WHAT THE TASK REQUIRES. Scanning the entries below, copy every line that contains the word "computer".
EXCERPTED DATA Start Marker
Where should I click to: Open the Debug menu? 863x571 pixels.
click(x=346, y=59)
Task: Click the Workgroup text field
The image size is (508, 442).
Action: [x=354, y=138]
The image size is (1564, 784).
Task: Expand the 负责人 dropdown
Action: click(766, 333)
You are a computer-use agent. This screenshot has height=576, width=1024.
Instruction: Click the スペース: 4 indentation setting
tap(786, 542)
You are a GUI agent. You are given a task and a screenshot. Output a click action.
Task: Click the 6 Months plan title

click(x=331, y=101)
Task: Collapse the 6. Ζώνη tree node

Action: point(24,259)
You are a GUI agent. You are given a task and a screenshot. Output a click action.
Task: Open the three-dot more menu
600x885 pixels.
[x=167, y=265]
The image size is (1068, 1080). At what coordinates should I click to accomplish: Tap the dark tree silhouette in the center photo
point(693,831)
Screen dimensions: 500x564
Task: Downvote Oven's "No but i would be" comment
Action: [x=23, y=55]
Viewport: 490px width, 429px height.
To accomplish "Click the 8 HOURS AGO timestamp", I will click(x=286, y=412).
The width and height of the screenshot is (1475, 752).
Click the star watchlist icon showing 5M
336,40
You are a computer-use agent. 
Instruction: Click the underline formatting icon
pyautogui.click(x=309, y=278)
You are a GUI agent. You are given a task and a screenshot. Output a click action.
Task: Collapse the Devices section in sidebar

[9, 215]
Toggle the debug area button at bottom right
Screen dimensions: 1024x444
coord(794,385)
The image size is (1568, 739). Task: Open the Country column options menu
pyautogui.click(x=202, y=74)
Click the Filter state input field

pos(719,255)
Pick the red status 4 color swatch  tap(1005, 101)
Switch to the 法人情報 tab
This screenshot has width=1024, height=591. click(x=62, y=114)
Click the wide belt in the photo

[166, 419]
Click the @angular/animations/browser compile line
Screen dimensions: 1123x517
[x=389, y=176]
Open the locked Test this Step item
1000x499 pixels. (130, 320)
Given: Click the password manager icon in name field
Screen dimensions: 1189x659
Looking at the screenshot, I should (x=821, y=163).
EXCERPTED DATA End Marker
WRITTEN REPLY.
You are a computer-use agent. This screenshot has height=576, width=1024.
You are a computer-use agent. 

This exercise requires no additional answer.